● **Required action**:
Match the word "Select". Return each line of the data below where it appears.

[Stored items]
»»

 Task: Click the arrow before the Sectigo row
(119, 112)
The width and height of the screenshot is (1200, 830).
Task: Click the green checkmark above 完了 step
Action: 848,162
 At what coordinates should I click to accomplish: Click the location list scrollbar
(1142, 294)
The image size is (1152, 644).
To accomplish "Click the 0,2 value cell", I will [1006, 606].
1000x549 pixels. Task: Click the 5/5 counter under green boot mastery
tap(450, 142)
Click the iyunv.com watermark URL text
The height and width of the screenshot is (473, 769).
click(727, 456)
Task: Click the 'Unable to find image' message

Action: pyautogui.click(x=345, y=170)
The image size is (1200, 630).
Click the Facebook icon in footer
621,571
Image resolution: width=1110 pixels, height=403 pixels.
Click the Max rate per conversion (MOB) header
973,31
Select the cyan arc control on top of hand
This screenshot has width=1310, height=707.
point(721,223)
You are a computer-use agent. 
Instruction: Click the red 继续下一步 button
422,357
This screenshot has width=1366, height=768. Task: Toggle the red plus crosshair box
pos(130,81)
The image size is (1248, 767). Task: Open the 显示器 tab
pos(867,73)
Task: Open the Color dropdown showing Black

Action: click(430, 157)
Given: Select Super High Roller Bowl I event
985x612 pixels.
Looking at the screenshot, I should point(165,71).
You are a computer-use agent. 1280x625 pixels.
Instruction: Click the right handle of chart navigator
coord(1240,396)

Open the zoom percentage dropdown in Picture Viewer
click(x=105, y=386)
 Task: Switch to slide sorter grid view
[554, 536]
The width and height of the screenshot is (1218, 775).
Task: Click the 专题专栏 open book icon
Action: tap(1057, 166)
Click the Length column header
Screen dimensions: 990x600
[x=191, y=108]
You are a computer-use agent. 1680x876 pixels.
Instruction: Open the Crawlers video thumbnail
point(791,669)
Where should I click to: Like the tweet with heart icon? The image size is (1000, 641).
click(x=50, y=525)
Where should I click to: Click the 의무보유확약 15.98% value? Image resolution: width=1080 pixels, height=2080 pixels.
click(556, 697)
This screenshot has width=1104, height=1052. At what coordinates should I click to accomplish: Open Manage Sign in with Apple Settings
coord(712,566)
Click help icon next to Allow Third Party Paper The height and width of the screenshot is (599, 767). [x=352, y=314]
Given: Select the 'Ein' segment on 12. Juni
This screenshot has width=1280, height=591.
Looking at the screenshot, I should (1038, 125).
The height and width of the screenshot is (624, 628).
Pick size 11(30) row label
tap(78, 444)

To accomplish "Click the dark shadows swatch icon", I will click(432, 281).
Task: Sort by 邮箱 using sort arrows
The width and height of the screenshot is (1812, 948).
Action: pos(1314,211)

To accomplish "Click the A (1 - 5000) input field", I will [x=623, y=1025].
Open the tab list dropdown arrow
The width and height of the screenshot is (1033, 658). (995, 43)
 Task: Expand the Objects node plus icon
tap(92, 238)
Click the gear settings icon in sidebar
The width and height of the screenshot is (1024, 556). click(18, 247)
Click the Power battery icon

««

● **Finished task**:
Select the cyan arc control on top of hand
Given: Select Super High Roller Bowl I event
Given: Select the 'Ein' segment on 12. Juni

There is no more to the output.